For the longest time, Bianca could make no real sense of the things she had observed, the patterns of movement, of destruction and regeneration, undulating waves of creation and dissolution, reaching no satisfying thesis regarding their habits of life, a consequence, she had decided, of long stretches spent drifting in puzzled orbit, taking notes, making audio recordings, committing to memory their languages, stories, the names of every obscure body of land and water, every word of the riddle, typing up her conjectures, speculative lines of thought that ultimately led nowhere, hypotheses fracturing in a thousand directions with the sticky splitting sound of cracking glass.
[REC.]…rituals of necrophonesis, compulsive transfers of death, transmutations of precious life into uncanny legions of the un-dead, walking and breathing order, unprecedented shapes of hostility rendered self-devouring, a linear despotism unmatched in its all-encompassing techniques of assimilation…
…the only ideas that seem to take hold are the truly insane. Their insatiable need to destroy what they create chief among them. Locked inside of systems they themselves created, every idea thereafter becomes a madman banging his head against the walls of a prison cell, like fallen leaves cracking wild against pavement. Tlitl tlitl.
Poetry, once the highest achievement of the planet’s most evolved species, their sole cosmic triumph, is but another of their dead things.
What else had she seen?
Wandering tempests, divine forms of salt and wind carried forth in spiral tyranny, a rhythmic planing of the jagged continental surfaces, bitter mineral faces of calico tan desert grayed over by habitual abuse, dull viridian and lemon yellow sanctuaries harboring life in all its self-defeating improbability. Bianca saw a mind, a self-reflecting and self-referencing organism capable of both self-discovery and self-destruction, of evolving within the boundaries of the very life which it both sustained, and, most frequently of all, with which it raged eternal warfare, wailing beneath cavalries of ghostmen on horseback like smoke above blackwater, constant de-differentiation, necessary death and obligatory rebirth, each cycle resulting in a diminished variant of the previous geo-intellect, a self-correcting ego mechanism that Bianca knew, at least this time, would reach its state of absolute un-resurrection prematurely, long before its star reached its own melansis, a scorched condition of purified ash.

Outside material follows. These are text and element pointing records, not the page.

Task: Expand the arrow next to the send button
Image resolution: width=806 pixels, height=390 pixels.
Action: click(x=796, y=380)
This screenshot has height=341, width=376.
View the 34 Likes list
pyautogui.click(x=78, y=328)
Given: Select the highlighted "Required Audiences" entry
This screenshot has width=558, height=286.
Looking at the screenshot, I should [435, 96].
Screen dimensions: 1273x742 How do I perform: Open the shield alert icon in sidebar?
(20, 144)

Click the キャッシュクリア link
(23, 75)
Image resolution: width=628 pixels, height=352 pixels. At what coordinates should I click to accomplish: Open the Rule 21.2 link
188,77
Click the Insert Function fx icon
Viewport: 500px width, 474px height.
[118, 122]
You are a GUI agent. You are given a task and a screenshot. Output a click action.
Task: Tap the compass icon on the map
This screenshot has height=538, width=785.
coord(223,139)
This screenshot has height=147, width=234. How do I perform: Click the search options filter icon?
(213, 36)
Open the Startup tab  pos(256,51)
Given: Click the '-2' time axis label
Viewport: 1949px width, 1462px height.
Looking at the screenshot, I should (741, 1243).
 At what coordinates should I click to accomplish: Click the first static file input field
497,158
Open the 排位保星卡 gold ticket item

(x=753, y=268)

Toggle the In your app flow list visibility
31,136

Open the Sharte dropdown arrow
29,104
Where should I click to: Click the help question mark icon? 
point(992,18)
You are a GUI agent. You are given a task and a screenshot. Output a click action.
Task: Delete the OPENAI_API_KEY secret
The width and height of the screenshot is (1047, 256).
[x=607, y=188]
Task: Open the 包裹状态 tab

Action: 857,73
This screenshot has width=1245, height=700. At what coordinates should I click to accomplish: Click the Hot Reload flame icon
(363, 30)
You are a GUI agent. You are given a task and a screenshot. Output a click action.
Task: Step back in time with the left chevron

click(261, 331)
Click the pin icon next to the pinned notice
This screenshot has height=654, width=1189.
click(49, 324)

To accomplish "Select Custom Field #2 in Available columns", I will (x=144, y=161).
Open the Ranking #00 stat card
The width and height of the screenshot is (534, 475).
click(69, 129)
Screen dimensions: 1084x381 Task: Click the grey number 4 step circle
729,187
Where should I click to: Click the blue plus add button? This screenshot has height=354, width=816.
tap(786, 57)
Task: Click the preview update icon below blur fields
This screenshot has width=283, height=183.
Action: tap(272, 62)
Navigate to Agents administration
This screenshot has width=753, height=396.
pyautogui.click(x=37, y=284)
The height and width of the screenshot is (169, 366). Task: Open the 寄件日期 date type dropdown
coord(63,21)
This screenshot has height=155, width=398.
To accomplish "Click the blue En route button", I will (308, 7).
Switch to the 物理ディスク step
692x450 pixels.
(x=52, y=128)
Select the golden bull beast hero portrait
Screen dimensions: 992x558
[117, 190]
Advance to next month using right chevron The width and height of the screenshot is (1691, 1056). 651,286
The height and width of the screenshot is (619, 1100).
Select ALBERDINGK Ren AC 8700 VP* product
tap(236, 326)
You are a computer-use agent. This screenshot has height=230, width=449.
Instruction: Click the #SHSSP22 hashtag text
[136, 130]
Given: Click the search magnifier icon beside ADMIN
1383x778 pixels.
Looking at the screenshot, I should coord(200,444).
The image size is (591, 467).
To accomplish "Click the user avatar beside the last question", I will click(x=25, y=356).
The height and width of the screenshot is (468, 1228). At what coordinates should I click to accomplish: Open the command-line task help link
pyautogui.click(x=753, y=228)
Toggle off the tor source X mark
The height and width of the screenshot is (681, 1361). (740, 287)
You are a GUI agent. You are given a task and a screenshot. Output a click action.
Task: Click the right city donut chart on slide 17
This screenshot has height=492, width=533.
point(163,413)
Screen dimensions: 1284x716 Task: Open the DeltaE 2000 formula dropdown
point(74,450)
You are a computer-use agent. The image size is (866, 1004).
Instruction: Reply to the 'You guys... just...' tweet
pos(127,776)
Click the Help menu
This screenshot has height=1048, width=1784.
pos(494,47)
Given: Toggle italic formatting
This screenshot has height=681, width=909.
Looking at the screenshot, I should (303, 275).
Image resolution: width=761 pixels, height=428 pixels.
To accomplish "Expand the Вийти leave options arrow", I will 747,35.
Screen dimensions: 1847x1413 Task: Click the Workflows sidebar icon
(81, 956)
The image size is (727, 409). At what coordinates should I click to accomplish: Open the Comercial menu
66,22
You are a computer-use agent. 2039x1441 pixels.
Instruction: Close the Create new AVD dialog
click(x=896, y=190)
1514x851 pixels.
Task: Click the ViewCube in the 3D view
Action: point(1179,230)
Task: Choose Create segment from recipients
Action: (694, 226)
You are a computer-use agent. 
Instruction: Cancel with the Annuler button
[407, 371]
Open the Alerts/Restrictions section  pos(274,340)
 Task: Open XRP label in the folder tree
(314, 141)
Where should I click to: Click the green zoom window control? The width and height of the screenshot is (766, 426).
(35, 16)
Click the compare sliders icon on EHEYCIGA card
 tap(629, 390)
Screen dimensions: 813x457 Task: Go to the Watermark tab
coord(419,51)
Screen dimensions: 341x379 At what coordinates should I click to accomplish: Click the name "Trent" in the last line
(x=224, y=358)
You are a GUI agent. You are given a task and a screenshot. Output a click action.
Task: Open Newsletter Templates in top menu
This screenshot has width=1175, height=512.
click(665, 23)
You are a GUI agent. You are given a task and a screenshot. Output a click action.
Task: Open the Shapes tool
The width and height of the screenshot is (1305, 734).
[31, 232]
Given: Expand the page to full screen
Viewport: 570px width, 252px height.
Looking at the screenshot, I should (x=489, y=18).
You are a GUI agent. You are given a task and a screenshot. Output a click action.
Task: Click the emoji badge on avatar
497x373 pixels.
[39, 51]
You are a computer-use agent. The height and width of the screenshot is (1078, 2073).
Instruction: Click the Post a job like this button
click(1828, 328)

Most improbable of all, Potentia watched the hopeful and desperate grasping, generation after generation, by a select few, toward some better, more hospitable, life-affirming take on reality, a repeated unearthing and rediscovering of the lost methods for optimistic forecasting. Potentia bore witness to these reflexive twitches skyward, past the distortion of their city’s light, not at her but past her, at the infinite void of possibility, and thought better of recording their prayers.
But did any of it matter? One could argue that nothing mattered more, because, in the end//beginning, when there were no more curious souls down there watching, it would be up to Bianca Potentia to rebuild that world from what she’d learned. Without them.